Mais l’Esprit Saint a fait voler en éclat cette barrière. Saint Pierre doit intégrer dans la communauté des croyants un païen converti : Corneille et sa famille. L’Évangile de Jésus Christ est pour tous, même pour ceux qui sont très loin. « Dieu ne fait pas de différence entre les hommes » (Ac 15,9). L’Esprit Saint se manifeste aussi chez les païens : les bouddhistes, les hindous, les musulmans, etc. Dans notre texte d’aujourd’hui, saint Pierre et Corneille – qui deviendra un saint lui aussi – sont tous les deux saisis par la puissance de l’Esprit et le centurion païen reçoit le baptême au nom de Jésus-Christ. C’est très important pour nous de le savoir, pour nous qui avons tendance à juger ceux qui ne sont pas de notre bord. Il y a des paroles méprisantes et blessantes qui sont un obstacle à l’annonce de l’Évangile. Nous oublions parfois que ces personnes ont la première place dans le cœur de Dieu. Elles sont son bien le plus précieux. En les rejetant, c’est contre Dieu que nous péchons.

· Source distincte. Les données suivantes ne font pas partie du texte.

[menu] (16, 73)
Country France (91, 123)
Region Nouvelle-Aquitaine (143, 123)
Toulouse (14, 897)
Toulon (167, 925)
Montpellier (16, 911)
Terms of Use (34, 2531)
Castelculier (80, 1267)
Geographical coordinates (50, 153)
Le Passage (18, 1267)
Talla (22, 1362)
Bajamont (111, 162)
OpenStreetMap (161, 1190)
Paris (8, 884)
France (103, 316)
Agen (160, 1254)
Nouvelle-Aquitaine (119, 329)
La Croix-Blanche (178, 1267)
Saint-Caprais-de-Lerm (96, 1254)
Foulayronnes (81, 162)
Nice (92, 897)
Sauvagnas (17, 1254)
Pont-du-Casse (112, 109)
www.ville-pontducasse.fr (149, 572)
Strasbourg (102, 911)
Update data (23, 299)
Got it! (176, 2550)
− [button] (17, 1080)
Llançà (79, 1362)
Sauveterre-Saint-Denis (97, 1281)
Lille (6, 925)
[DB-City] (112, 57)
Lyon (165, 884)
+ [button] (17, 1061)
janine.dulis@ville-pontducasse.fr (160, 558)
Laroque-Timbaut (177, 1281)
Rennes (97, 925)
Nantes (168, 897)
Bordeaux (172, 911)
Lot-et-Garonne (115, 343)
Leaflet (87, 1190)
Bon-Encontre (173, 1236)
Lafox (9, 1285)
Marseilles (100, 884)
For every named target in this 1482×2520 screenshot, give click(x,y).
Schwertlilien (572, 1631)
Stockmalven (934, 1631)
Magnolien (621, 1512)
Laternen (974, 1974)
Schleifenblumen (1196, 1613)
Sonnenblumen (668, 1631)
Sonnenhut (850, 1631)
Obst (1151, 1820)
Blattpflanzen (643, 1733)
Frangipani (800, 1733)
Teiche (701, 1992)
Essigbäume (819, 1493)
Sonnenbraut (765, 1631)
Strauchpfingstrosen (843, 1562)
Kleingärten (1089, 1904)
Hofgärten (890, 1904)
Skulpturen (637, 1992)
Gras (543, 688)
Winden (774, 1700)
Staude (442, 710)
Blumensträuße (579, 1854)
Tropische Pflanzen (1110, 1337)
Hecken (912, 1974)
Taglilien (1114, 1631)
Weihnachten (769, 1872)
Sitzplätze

La lettre de saint Jean (1 Jn 4,7-10) insiste fortement sur le grand commandement de l’amour : « Mes bien-aimés, aimons-nous les uns les autres puisque l’amour vient de Dieu ». Dans sa lettre, saint Jean emploie à dix reprises le verbe aimer ou le mot amour pour nous livrer son expérience intime de Dieu reçue du Christ : « Dieu est amour ». Accueillir son amour et en vivre est la voie authentique pour connaître Dieu.

Il est important pour nous d’entendre cet appel, surtout quand on est confronté aux divisions et aux disputes qui empoisonnent non seulement la vie chrétienne, mais aussi la vie familiale, celle des compagnons de travail ou des relations sociales ou paroissiales. L’amour du frère s’enracine dans l’amour dont Dieu nous aime. Il faut le dire et le redire : Dieu nous a aimés, il a aimé le monde pour que nous vivions de la vie divine. Il s’est offert en sacrifice pour le pardon des péchés. Il attend de nous une réponse qui soit à la mesure de son amour pour nous.

L’Évangile nous rappelle les paroles de Jésus au soir du Jeudi Saint : « Comme le Père m’a aimé, moi aussi je vous ai aimés. Demeurez dans mon amour » (Jn 15,9). Ces paroles sont le testament qu’il nous a laissé la veille de sa mort. Elles s’adressent aux apôtres mais aussi à chacun de nous aujourd’hui. Ce sont ses dernières volontés. Elles nous révèlent ce qu’il y a de plus profond en lui, ce qu’il nous confie de réaliser, ce qu’il y a de plus important à vivre si nous voulons être heureux et rendre les autres heureux. Aimer n’est pas seulement avoir un cœur qui bat pour quelqu’un. Aimer comme le Christ nous a aimés engage aussi la volonté de se mettre au service des autres et peut impliquer certains renoncements. Mais cet amour reçu de Dieu est la source d’une véritable amitié avec le Christ et en Christ.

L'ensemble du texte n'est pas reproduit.